:: TASK GOAL ::
After reading the records, print them all again exactly as they stand.

:: MATERIAL PROVIDED ::
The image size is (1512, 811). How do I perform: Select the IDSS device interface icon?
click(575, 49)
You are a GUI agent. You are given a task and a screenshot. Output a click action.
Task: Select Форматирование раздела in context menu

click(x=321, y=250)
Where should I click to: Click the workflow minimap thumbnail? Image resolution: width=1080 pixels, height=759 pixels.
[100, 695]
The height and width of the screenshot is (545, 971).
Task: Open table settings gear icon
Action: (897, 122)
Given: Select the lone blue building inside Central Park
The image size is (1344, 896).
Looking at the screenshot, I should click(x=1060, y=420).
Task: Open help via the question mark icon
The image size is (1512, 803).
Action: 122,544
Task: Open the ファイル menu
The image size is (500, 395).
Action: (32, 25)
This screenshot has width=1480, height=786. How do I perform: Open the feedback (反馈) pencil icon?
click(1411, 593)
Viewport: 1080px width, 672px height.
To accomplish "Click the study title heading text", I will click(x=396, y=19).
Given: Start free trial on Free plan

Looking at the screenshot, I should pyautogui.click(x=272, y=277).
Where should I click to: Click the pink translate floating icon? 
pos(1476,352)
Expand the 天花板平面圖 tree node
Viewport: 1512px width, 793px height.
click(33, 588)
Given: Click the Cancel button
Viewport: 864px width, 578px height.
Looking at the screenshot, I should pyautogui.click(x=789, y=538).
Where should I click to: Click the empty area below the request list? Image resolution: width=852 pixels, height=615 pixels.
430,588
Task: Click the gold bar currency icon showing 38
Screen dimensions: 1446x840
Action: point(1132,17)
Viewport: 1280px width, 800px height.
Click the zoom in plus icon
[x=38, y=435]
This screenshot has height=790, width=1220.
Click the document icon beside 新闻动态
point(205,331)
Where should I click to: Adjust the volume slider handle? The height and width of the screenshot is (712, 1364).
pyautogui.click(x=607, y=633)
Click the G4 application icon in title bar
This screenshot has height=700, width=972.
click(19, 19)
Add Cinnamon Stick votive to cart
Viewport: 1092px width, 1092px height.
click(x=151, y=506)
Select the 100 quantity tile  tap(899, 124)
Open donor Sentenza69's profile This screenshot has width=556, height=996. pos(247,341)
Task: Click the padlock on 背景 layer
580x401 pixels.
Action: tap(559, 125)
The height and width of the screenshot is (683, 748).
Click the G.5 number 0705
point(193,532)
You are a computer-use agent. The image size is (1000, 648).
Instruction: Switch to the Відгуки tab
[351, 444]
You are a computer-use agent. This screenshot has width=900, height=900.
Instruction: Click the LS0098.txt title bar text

:: RESPONSE ::
The image size is (1512, 811). How do I perform: Select the IDSS device interface icon?
click(575, 49)
You are a GUI agent. You are given a task and a screenshot. Output a click action.
Task: Select Форматирование раздела in context menu

click(x=321, y=250)
Where should I click to: Click the workflow minimap thumbnail? Image resolution: width=1080 pixels, height=759 pixels.
[100, 695]
The height and width of the screenshot is (545, 971).
Task: Open table settings gear icon
Action: (897, 122)
Given: Select the lone blue building inside Central Park
The image size is (1344, 896).
Looking at the screenshot, I should click(x=1060, y=420).
Task: Open help via the question mark icon
The image size is (1512, 803).
Action: 122,544
Task: Open the ファイル menu
The image size is (500, 395).
Action: (32, 25)
This screenshot has width=1480, height=786. How do I perform: Open the feedback (反馈) pencil icon?
click(1411, 593)
Viewport: 1080px width, 672px height.
To accomplish "Click the study title heading text", I will click(x=396, y=19).
Given: Start free trial on Free plan

Looking at the screenshot, I should pyautogui.click(x=272, y=277).
Where should I click to: Click the pink translate floating icon? 
pos(1476,352)
Expand the 天花板平面圖 tree node
Viewport: 1512px width, 793px height.
click(33, 588)
Given: Click the Cancel button
Viewport: 864px width, 578px height.
Looking at the screenshot, I should pyautogui.click(x=789, y=538).
Where should I click to: Click the empty area below the request list? Image resolution: width=852 pixels, height=615 pixels.
430,588
Task: Click the gold bar currency icon showing 38
Screen dimensions: 1446x840
Action: point(1132,17)
Viewport: 1280px width, 800px height.
Click the zoom in plus icon
[x=38, y=435]
This screenshot has height=790, width=1220.
Click the document icon beside 新闻动态
point(205,331)
Where should I click to: Adjust the volume slider handle? The height and width of the screenshot is (712, 1364).
pyautogui.click(x=607, y=633)
Click the G4 application icon in title bar
This screenshot has height=700, width=972.
click(19, 19)
Add Cinnamon Stick votive to cart
Viewport: 1092px width, 1092px height.
click(x=151, y=506)
Select the 100 quantity tile  tap(899, 124)
Open donor Sentenza69's profile This screenshot has width=556, height=996. pos(247,341)
Task: Click the padlock on 背景 layer
580x401 pixels.
Action: tap(559, 125)
The height and width of the screenshot is (683, 748).
Click the G.5 number 0705
point(193,532)
You are a computer-use agent. The image size is (1000, 648).
Instruction: Switch to the Відгуки tab
[351, 444]
You are a computer-use agent. This screenshot has width=900, height=900.
Instruction: Click the LS0098.txt title bar text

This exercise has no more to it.